**Données enregistrées:**
++++++++++++++++++++

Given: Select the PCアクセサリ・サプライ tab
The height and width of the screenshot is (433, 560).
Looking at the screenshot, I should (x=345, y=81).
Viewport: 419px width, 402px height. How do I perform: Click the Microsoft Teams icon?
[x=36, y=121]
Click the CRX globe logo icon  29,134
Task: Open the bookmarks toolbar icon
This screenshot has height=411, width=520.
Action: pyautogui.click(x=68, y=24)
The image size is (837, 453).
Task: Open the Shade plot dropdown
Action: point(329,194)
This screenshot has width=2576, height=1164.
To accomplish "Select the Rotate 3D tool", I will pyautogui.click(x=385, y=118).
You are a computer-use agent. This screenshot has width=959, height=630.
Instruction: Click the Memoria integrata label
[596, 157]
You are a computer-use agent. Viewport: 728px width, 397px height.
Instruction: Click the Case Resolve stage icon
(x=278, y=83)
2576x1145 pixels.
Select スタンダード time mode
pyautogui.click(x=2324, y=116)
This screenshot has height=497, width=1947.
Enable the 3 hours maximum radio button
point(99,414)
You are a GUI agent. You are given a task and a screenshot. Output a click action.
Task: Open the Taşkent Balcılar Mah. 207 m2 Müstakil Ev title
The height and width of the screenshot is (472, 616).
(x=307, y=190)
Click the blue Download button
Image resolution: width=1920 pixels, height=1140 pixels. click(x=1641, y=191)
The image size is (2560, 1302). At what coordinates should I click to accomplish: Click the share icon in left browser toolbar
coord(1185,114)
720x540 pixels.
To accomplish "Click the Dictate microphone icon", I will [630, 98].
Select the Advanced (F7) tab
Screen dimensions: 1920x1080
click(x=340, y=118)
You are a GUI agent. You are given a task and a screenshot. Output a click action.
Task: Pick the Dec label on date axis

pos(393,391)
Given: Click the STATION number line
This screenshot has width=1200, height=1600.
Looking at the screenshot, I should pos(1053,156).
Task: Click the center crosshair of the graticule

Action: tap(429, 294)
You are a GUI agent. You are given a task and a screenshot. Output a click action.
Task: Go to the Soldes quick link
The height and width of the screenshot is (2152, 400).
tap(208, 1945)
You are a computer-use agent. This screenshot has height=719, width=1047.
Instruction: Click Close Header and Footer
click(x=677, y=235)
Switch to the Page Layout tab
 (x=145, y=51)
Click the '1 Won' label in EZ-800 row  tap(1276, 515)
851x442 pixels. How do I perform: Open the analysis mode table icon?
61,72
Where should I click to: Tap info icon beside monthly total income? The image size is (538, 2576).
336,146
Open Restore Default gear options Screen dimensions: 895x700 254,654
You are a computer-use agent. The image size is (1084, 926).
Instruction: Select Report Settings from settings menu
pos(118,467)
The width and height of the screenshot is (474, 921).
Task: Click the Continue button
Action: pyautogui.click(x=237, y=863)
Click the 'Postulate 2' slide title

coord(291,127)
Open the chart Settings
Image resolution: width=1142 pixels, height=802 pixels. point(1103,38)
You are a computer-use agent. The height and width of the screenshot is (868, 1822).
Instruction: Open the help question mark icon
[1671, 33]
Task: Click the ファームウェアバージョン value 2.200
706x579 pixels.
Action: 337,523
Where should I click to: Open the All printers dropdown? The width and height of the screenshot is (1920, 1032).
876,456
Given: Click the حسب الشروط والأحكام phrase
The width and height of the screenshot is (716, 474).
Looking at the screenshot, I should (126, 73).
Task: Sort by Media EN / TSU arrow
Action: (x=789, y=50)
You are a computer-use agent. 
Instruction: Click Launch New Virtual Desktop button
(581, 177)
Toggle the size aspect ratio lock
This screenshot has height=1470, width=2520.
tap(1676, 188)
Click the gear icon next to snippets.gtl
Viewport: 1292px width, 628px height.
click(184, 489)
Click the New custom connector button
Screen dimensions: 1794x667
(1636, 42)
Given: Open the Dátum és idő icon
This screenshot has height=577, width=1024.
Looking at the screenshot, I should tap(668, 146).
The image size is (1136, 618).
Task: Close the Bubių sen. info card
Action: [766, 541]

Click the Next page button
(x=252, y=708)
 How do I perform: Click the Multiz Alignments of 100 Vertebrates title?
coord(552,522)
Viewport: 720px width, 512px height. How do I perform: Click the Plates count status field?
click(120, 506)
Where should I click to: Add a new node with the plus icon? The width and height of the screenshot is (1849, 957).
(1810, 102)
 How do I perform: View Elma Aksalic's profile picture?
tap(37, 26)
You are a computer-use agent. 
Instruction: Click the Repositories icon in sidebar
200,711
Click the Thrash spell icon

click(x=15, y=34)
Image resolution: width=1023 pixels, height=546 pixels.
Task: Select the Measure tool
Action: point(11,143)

++++++++++++++++++++

**Consigne:** Réécrivez toutes les lignes ci-dessus en mettant « desktop assistant » à la place de « computer-use agent » partout où cette expression figure. Le reste ne doit pas changer.

**Réponse:**
Given: Select the PCアクセサリ・サプライ tab
The height and width of the screenshot is (433, 560).
Looking at the screenshot, I should (x=345, y=81).
Viewport: 419px width, 402px height. How do I perform: Click the Microsoft Teams icon?
[x=36, y=121]
Click the CRX globe logo icon  29,134
Task: Open the bookmarks toolbar icon
This screenshot has height=411, width=520.
Action: pyautogui.click(x=68, y=24)
The image size is (837, 453).
Task: Open the Shade plot dropdown
Action: point(329,194)
This screenshot has width=2576, height=1164.
To accomplish "Select the Rotate 3D tool", I will pyautogui.click(x=385, y=118).
You are a desktop assistant. This screenshot has width=959, height=630.
Instruction: Click the Memoria integrata label
[596, 157]
You are a desktop assistant. Viewport: 728px width, 397px height.
Instruction: Click the Case Resolve stage icon
(x=278, y=83)
2576x1145 pixels.
Select スタンダード time mode
pyautogui.click(x=2324, y=116)
This screenshot has height=497, width=1947.
Enable the 3 hours maximum radio button
point(99,414)
You are a GUI agent. You are given a task and a screenshot. Output a click action.
Task: Open the Taşkent Balcılar Mah. 207 m2 Müstakil Ev title
The height and width of the screenshot is (472, 616).
(x=307, y=190)
Click the blue Download button
Image resolution: width=1920 pixels, height=1140 pixels. click(x=1641, y=191)
The image size is (2560, 1302). At what coordinates should I click to accomplish: Click the share icon in left browser toolbar
coord(1185,114)
720x540 pixels.
To accomplish "Click the Dictate microphone icon", I will [630, 98].
Select the Advanced (F7) tab
Screen dimensions: 1920x1080
click(x=340, y=118)
You are a GUI agent. You are given a task and a screenshot. Output a click action.
Task: Pick the Dec label on date axis

pos(393,391)
Given: Click the STATION number line
This screenshot has width=1200, height=1600.
Looking at the screenshot, I should pos(1053,156).
Task: Click the center crosshair of the graticule

Action: tap(429, 294)
You are a GUI agent. You are given a task and a screenshot. Output a click action.
Task: Go to the Soldes quick link
The height and width of the screenshot is (2152, 400).
tap(208, 1945)
You are a desktop assistant. This screenshot has height=719, width=1047.
Instruction: Click Close Header and Footer
click(x=677, y=235)
Switch to the Page Layout tab
 (x=145, y=51)
Click the '1 Won' label in EZ-800 row  tap(1276, 515)
851x442 pixels. How do I perform: Open the analysis mode table icon?
61,72
Where should I click to: Tap info icon beside monthly total income? The image size is (538, 2576).
336,146
Open Restore Default gear options Screen dimensions: 895x700 254,654
You are a desktop assistant. The image size is (1084, 926).
Instruction: Select Report Settings from settings menu
pos(118,467)
The width and height of the screenshot is (474, 921).
Task: Click the Continue button
Action: pyautogui.click(x=237, y=863)
Click the 'Postulate 2' slide title

coord(291,127)
Open the chart Settings
Image resolution: width=1142 pixels, height=802 pixels. point(1103,38)
You are a desktop assistant. The height and width of the screenshot is (868, 1822).
Instruction: Open the help question mark icon
[1671, 33]
Task: Click the ファームウェアバージョン value 2.200
706x579 pixels.
Action: 337,523
Where should I click to: Open the All printers dropdown? The width and height of the screenshot is (1920, 1032).
876,456
Given: Click the حسب الشروط والأحكام phrase
The width and height of the screenshot is (716, 474).
Looking at the screenshot, I should (126, 73).
Task: Sort by Media EN / TSU arrow
Action: (x=789, y=50)
You are a desktop assistant. 
Instruction: Click Launch New Virtual Desktop button
(581, 177)
Toggle the size aspect ratio lock
This screenshot has height=1470, width=2520.
tap(1676, 188)
Click the gear icon next to snippets.gtl
Viewport: 1292px width, 628px height.
click(184, 489)
Click the New custom connector button
Screen dimensions: 1794x667
(1636, 42)
Given: Open the Dátum és idő icon
This screenshot has height=577, width=1024.
Looking at the screenshot, I should tap(668, 146).
The image size is (1136, 618).
Task: Close the Bubių sen. info card
Action: [766, 541]

Click the Next page button
(x=252, y=708)
 How do I perform: Click the Multiz Alignments of 100 Vertebrates title?
coord(552,522)
Viewport: 720px width, 512px height. How do I perform: Click the Plates count status field?
click(120, 506)
Where should I click to: Add a new node with the plus icon? The width and height of the screenshot is (1849, 957).
(1810, 102)
 How do I perform: View Elma Aksalic's profile picture?
tap(37, 26)
You are a desktop assistant. 
Instruction: Click the Repositories icon in sidebar
200,711
Click the Thrash spell icon

click(x=15, y=34)
Image resolution: width=1023 pixels, height=546 pixels.
Task: Select the Measure tool
Action: point(11,143)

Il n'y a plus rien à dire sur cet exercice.